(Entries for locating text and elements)
::::
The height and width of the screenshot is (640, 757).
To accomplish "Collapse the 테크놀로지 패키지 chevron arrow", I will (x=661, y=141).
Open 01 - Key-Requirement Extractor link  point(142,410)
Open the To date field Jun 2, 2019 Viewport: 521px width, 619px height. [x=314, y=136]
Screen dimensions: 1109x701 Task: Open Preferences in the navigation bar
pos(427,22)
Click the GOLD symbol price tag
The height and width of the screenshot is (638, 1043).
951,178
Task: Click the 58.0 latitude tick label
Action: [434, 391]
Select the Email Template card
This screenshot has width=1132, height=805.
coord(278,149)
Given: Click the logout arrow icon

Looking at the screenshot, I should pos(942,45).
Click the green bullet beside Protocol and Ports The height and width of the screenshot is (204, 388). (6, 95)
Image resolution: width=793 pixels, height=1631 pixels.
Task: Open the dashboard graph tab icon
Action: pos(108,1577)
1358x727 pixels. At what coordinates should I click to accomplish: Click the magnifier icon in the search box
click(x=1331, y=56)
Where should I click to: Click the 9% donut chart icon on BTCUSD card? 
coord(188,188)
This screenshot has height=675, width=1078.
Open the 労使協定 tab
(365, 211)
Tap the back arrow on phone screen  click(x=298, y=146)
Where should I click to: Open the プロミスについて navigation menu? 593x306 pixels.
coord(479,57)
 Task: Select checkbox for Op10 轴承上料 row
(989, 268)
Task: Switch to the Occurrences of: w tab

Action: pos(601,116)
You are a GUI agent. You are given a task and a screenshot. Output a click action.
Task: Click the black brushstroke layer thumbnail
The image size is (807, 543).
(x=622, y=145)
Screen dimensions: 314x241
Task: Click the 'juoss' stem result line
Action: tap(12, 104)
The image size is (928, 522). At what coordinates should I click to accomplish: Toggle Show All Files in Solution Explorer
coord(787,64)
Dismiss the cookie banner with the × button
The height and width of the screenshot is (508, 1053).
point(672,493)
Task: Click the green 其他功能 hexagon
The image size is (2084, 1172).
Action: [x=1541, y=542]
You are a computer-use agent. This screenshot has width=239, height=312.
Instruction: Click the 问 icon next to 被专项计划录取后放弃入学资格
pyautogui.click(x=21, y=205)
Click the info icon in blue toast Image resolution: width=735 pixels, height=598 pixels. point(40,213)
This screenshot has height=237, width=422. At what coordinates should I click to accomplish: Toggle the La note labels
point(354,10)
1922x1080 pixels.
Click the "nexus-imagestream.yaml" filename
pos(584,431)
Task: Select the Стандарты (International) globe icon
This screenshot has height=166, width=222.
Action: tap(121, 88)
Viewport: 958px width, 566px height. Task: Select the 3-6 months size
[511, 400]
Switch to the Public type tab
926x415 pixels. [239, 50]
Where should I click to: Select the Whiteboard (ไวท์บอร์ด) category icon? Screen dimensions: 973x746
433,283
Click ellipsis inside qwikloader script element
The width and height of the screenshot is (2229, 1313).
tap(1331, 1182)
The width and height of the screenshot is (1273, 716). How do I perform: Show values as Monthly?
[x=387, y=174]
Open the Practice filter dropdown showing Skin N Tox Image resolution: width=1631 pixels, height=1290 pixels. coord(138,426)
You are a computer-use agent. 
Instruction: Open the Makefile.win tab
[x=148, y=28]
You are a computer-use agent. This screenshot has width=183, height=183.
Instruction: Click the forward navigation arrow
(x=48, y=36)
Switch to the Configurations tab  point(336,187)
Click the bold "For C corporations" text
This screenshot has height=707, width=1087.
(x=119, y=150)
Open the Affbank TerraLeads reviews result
::::
__GOAL__.
Rewrite all the records above, changing each "Toggle" to "Flip" and leaving everything else as it is.

__WRITTEN ANSWER__.
The height and width of the screenshot is (640, 757).
To accomplish "Collapse the 테크놀로지 패키지 chevron arrow", I will (x=661, y=141).
Open 01 - Key-Requirement Extractor link  point(142,410)
Open the To date field Jun 2, 2019 Viewport: 521px width, 619px height. [x=314, y=136]
Screen dimensions: 1109x701 Task: Open Preferences in the navigation bar
pos(427,22)
Click the GOLD symbol price tag
The height and width of the screenshot is (638, 1043).
951,178
Task: Click the 58.0 latitude tick label
Action: [434, 391]
Select the Email Template card
This screenshot has width=1132, height=805.
coord(278,149)
Given: Click the logout arrow icon

Looking at the screenshot, I should pos(942,45).
Click the green bullet beside Protocol and Ports The height and width of the screenshot is (204, 388). (6, 95)
Image resolution: width=793 pixels, height=1631 pixels.
Task: Open the dashboard graph tab icon
Action: pos(108,1577)
1358x727 pixels. At what coordinates should I click to accomplish: Click the magnifier icon in the search box
click(x=1331, y=56)
Where should I click to: Click the 9% donut chart icon on BTCUSD card? 
coord(188,188)
This screenshot has height=675, width=1078.
Open the 労使協定 tab
(365, 211)
Tap the back arrow on phone screen  click(x=298, y=146)
Where should I click to: Open the プロミスについて navigation menu? 593x306 pixels.
coord(479,57)
 Task: Select checkbox for Op10 轴承上料 row
(989, 268)
Task: Switch to the Occurrences of: w tab

Action: pos(601,116)
You are a GUI agent. You are given a task and a screenshot. Output a click action.
Task: Click the black brushstroke layer thumbnail
The image size is (807, 543).
(x=622, y=145)
Screen dimensions: 314x241
Task: Click the 'juoss' stem result line
Action: tap(12, 104)
The image size is (928, 522). At what coordinates should I click to accomplish: Flip Show All Files in Solution Explorer
coord(787,64)
Dismiss the cookie banner with the × button
The height and width of the screenshot is (508, 1053).
point(672,493)
Task: Click the green 其他功能 hexagon
The image size is (2084, 1172).
Action: [x=1541, y=542]
You are a computer-use agent. This screenshot has width=239, height=312.
Instruction: Click the 问 icon next to 被专项计划录取后放弃入学资格
pyautogui.click(x=21, y=205)
Click the info icon in blue toast Image resolution: width=735 pixels, height=598 pixels. point(40,213)
This screenshot has height=237, width=422. At what coordinates should I click to accomplish: Flip the La note labels
point(354,10)
1922x1080 pixels.
Click the "nexus-imagestream.yaml" filename
pos(584,431)
Task: Select the Стандарты (International) globe icon
This screenshot has height=166, width=222.
Action: tap(121, 88)
Viewport: 958px width, 566px height. Task: Select the 3-6 months size
[511, 400]
Switch to the Public type tab
926x415 pixels. [239, 50]
Where should I click to: Select the Whiteboard (ไวท์บอร์ด) category icon? Screen dimensions: 973x746
433,283
Click ellipsis inside qwikloader script element
The width and height of the screenshot is (2229, 1313).
tap(1331, 1182)
The width and height of the screenshot is (1273, 716). How do I perform: Show values as Monthly?
[x=387, y=174]
Open the Practice filter dropdown showing Skin N Tox Image resolution: width=1631 pixels, height=1290 pixels. coord(138,426)
You are a computer-use agent. 
Instruction: Open the Makefile.win tab
[x=148, y=28]
You are a computer-use agent. This screenshot has width=183, height=183.
Instruction: Click the forward navigation arrow
(x=48, y=36)
Switch to the Configurations tab  point(336,187)
Click the bold "For C corporations" text
This screenshot has height=707, width=1087.
(x=119, y=150)
Open the Affbank TerraLeads reviews result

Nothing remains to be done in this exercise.